WHAT NEEDS TO BE DONE:
Only one stretch of the data below is needed. Output the lines from the one with "Task: Click the Instagram logo" up to and including the one with "Switch to the 303 WideWaters.dwg tab", exactly as they stand.

***** RECORDS PROVIDED

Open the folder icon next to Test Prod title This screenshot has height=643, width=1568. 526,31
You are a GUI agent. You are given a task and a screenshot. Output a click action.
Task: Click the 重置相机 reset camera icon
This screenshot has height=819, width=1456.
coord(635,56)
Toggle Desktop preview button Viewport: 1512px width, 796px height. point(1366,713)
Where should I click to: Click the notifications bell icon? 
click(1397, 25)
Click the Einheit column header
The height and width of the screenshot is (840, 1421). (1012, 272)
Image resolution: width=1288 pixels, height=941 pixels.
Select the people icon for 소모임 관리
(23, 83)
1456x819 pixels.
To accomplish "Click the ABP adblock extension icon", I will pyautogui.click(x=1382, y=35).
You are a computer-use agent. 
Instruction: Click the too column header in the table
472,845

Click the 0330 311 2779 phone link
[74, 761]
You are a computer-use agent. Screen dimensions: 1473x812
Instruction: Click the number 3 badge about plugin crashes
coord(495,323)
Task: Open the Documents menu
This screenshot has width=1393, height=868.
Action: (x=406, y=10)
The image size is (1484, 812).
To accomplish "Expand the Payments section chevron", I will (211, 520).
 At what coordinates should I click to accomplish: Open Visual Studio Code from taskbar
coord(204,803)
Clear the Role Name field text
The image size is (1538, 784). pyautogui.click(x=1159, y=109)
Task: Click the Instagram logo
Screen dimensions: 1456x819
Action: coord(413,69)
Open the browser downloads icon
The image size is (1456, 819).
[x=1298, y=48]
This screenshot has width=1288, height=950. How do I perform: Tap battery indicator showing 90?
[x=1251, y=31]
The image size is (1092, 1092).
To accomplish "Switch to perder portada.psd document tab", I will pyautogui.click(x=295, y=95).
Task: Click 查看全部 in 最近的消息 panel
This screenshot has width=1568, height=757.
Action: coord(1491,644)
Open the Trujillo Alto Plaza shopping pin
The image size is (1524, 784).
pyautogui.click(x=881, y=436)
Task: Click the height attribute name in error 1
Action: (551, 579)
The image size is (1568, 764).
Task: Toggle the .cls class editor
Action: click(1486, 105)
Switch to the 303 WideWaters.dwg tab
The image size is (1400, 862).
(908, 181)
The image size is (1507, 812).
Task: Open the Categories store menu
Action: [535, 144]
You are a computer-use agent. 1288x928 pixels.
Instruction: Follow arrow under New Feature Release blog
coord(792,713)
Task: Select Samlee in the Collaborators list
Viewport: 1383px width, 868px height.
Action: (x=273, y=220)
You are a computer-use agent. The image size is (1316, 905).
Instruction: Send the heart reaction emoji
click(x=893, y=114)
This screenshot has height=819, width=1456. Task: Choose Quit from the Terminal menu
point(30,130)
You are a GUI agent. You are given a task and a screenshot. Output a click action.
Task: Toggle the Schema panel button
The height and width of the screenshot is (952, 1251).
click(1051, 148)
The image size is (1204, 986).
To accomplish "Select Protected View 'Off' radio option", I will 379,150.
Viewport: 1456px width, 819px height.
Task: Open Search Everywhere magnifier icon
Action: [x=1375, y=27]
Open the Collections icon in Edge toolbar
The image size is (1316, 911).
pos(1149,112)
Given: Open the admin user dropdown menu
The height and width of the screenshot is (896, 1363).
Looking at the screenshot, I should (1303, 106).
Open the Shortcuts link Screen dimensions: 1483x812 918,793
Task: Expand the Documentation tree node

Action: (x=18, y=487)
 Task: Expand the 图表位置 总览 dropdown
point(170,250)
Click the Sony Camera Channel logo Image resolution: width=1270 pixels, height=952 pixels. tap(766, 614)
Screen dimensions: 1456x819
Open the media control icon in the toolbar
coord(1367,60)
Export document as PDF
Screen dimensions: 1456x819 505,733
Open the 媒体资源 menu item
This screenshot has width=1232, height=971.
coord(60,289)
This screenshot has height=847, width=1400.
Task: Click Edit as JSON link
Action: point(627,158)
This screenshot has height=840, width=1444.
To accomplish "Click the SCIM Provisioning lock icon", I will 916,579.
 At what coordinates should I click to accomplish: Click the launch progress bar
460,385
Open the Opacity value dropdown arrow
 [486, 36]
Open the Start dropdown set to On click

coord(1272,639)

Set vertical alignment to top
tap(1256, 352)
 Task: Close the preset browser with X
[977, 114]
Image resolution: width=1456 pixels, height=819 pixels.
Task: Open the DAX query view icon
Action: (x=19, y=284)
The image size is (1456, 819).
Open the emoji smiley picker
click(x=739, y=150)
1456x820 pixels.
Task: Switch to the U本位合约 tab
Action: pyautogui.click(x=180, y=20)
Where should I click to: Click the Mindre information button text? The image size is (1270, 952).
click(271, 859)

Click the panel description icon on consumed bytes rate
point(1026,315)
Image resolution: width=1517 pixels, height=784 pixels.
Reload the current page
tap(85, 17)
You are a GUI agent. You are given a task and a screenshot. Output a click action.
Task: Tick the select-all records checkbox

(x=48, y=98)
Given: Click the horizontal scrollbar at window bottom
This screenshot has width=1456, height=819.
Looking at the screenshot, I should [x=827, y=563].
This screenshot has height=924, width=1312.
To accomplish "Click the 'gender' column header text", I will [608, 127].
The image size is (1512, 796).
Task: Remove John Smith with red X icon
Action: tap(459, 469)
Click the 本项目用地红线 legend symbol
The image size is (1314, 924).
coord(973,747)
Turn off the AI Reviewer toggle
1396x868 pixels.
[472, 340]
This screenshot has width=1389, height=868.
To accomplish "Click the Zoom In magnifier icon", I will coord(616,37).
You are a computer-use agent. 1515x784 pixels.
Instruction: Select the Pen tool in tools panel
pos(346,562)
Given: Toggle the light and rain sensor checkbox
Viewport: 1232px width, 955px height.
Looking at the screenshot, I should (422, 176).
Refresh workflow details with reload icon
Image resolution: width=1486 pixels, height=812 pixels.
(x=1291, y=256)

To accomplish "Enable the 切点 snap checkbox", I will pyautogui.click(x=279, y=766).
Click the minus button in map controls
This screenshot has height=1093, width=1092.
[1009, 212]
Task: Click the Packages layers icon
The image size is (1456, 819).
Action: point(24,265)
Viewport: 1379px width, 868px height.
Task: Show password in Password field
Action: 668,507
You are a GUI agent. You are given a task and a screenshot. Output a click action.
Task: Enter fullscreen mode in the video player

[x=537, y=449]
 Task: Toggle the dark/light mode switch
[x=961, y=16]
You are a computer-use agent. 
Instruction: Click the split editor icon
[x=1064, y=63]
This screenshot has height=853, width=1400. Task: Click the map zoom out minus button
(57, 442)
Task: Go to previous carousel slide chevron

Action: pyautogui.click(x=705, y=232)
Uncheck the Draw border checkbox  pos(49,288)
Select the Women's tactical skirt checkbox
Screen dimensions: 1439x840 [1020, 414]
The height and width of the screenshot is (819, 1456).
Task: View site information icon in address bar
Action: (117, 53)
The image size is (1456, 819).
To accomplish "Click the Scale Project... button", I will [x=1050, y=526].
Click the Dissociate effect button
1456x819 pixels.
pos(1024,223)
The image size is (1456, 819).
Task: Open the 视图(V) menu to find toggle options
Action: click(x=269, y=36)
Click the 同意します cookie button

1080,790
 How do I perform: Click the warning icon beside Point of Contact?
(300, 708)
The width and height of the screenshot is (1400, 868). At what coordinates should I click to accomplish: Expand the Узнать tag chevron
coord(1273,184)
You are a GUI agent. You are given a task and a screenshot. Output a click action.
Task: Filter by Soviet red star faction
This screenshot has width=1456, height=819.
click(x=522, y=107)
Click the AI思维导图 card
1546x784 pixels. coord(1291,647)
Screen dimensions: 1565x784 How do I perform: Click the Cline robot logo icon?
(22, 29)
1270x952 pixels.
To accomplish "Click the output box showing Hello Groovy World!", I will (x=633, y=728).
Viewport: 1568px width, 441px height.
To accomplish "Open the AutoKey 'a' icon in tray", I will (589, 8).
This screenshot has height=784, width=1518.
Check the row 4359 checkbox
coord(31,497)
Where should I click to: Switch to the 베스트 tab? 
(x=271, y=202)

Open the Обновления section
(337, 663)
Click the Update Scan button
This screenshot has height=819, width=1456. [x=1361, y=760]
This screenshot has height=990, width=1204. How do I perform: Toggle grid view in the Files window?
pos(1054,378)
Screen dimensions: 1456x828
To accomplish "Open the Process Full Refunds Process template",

**********

ANSWER TO THE EXERCISE:
Task: Click the Instagram logo
Screen dimensions: 1456x819
Action: coord(413,69)
Open the browser downloads icon
The image size is (1456, 819).
[x=1298, y=48]
This screenshot has width=1288, height=950. How do I perform: Tap battery indicator showing 90?
[x=1251, y=31]
The image size is (1092, 1092).
To accomplish "Switch to perder portada.psd document tab", I will pyautogui.click(x=295, y=95).
Task: Click 查看全部 in 最近的消息 panel
This screenshot has width=1568, height=757.
Action: coord(1491,644)
Open the Trujillo Alto Plaza shopping pin
The image size is (1524, 784).
pyautogui.click(x=881, y=436)
Task: Click the height attribute name in error 1
Action: (551, 579)
The image size is (1568, 764).
Task: Toggle the .cls class editor
Action: click(1486, 105)
Switch to the 303 WideWaters.dwg tab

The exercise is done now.